Android/BadInst.A gains device access by pulling a user’s account information and requesting the user authorize access to multiple Google services. Once access is granted, the app downloads, installs, and launches other apps from the Google Play store without any knowledge or approval from the user.

The communication protocol used between the app and the Google Play store is not documented; meaning this method of attack is not designed for third-party apps. McAfee Labs also knows that the Android/BadInst.A app can obtain and use authorization tokens for other Google services beyond the Google Play store. The app’s ability to access other services beyond the mobile device could lead to user information breaches and mimicked user actions within other Google accounts.

Digital wallet services are also at risk. Trojan Android/Waller.A exploits a flaw in the digital wallet service to take a user’s money, and interferes in the money-transfer protocol in the Visa QIWI Wallet. The malware tricks users into downloading it by masking itself as an Adobe Flash Player or other legitimate app, and is hidden from the home screen of a device once downloaded. Once it has access to a device, the malware searches for a digital wallet and transfers any money in the account to the attacker’s server.

Another Trojan known as Android/Balloonpopper carried out exploits through the popular messaging app WhatsApp. McAfee Labs researchers discovered that the malware appeared harmless by disguising itself as app BalloonPop, but instead stole conversations and photos stored on a user’s WhatsApp and sent them back to the attacker. While the WhatsApp vulnerability has been fixed, there is a strong likelihood that attackers will continue to create similar types of breaches.

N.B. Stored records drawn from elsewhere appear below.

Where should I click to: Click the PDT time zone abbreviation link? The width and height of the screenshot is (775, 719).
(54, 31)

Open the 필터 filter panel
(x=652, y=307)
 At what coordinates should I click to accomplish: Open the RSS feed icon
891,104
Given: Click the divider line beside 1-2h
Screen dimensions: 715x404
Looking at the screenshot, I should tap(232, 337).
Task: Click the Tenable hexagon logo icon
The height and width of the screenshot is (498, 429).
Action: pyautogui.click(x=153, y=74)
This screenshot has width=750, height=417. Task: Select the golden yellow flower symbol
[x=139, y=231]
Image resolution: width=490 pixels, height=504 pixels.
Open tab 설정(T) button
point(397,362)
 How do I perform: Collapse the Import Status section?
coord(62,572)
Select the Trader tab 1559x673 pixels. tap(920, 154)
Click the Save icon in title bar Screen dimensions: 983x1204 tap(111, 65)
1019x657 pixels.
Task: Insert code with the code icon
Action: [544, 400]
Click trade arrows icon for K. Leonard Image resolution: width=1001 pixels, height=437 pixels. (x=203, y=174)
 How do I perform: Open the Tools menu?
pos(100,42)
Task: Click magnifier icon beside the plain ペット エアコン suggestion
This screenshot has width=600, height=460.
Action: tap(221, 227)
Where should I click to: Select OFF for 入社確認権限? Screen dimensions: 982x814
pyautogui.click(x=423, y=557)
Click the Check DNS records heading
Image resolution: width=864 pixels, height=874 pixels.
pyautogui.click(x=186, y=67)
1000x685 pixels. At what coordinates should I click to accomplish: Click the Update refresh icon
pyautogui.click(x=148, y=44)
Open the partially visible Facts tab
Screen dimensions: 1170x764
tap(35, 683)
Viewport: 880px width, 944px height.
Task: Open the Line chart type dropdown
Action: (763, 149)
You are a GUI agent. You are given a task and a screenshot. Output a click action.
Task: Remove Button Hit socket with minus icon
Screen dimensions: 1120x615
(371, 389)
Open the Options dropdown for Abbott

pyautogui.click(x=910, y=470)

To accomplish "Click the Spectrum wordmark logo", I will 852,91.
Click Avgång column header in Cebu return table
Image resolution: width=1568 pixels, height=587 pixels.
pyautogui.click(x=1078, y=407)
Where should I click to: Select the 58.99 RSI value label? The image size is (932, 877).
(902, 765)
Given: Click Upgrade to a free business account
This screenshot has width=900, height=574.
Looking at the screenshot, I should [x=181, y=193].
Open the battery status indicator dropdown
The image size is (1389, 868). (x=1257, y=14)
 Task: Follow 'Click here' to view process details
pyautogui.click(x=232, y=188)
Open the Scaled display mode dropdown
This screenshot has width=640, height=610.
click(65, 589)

Stronger Mobile Protection Is Necessary
As mobile malware becomes more sophisticated by leveraging legitimate apps and standard platform features to circumvent basic mobile security, it is clear that stronger protections are necessary. McAfee Labs believes that app developers need to protect their apps from unauthorized use, and app stores need to ensure that data access only comes from authenticated and authorized apps. These crucial precautions will help secure apps with higher privileges that deal with finances and other sensitive data. Basic user maintenance such as upgrading apps to fix security issues, avoiding unsafe apps, and denying permission to unfamiliar apps, will also go a long way in maintaining mobile security.